On Wed, Apr 18, 2001 at 12:11:00PM +0900, Tomohiro KUBOTA wrote:
> I have no idea what impression your word "very restricted" implies.
> I imagine Latin alphabet people have long tradition of typewriter.
> If lack of proportional font were such very annoying thing for them,
> why typewriter was so widely used?  

Typewriters are a pragmatic thing. Until recently, they were the
only way to produce decent print (i.e. not handwritten) quickly and
cheaply. Every so often, I find a book in the library, usually in
the linguistics section, where it was typed up on a typewriter and
all the accents were added in by hand. If they had had an option,
almost any option, they would have used it, because the end result
looks awful. Good typesetting is the top of my list on things I
appreciate computers for.

> (I have even read a journal which
> use typewritter (courier?) for typesetting.)

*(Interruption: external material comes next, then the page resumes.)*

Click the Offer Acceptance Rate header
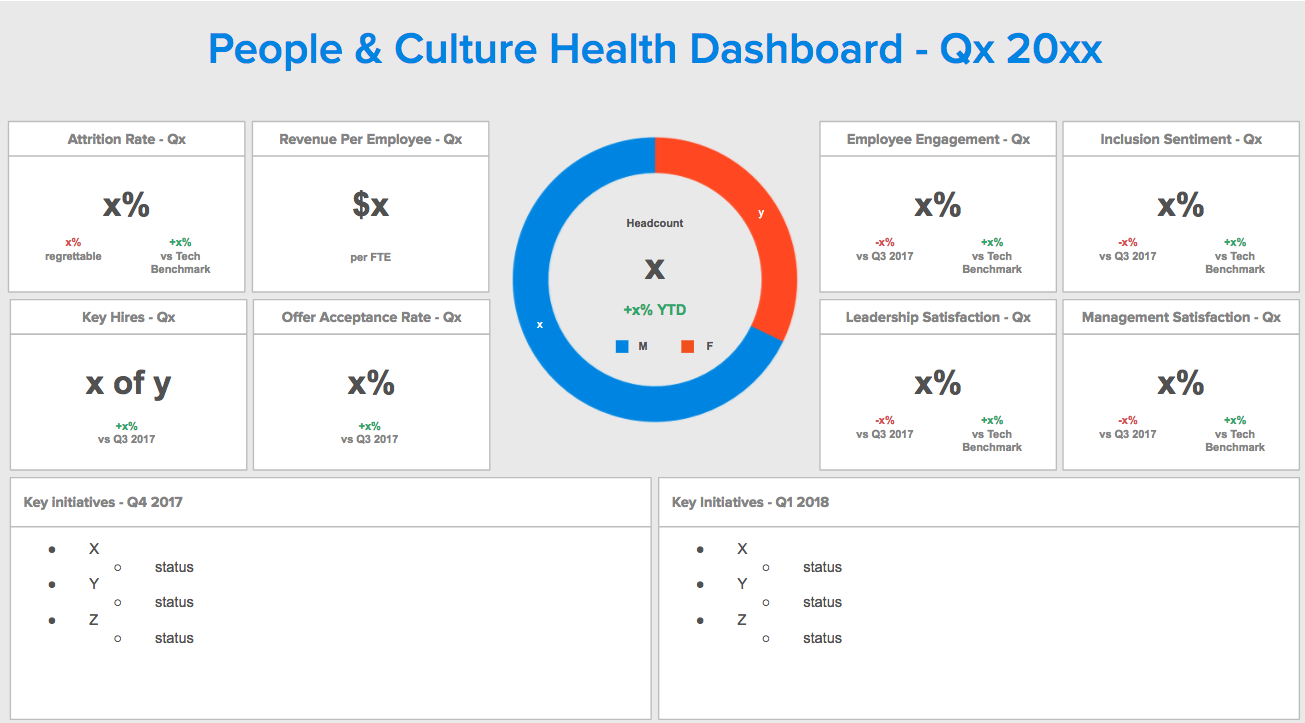Image resolution: width=1305 pixels, height=723 pixels. (x=371, y=317)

Find, if you can, Donald Knuth's "TeX and Metafont: New Directions
in Typesetting". In it, Knuth shows the typographic history of "The
Transactions of the American Mathematical Society" through 1977, and
shows where, at one point to save costs, they went to a typewriter
style printing. "At this point I regretfully stopped submitting
papers to the American Mathematical Society, as the finished product
was just too painful for me to look at. Similar fluctuations of
typegraphical quality have appeared recetly in all technical fields,
especially in physics where the situation has gotten even worse."
(page 7). Later he explains how the decreasing quality of The Art of
Computer Programming's typesetting got him to design TeX.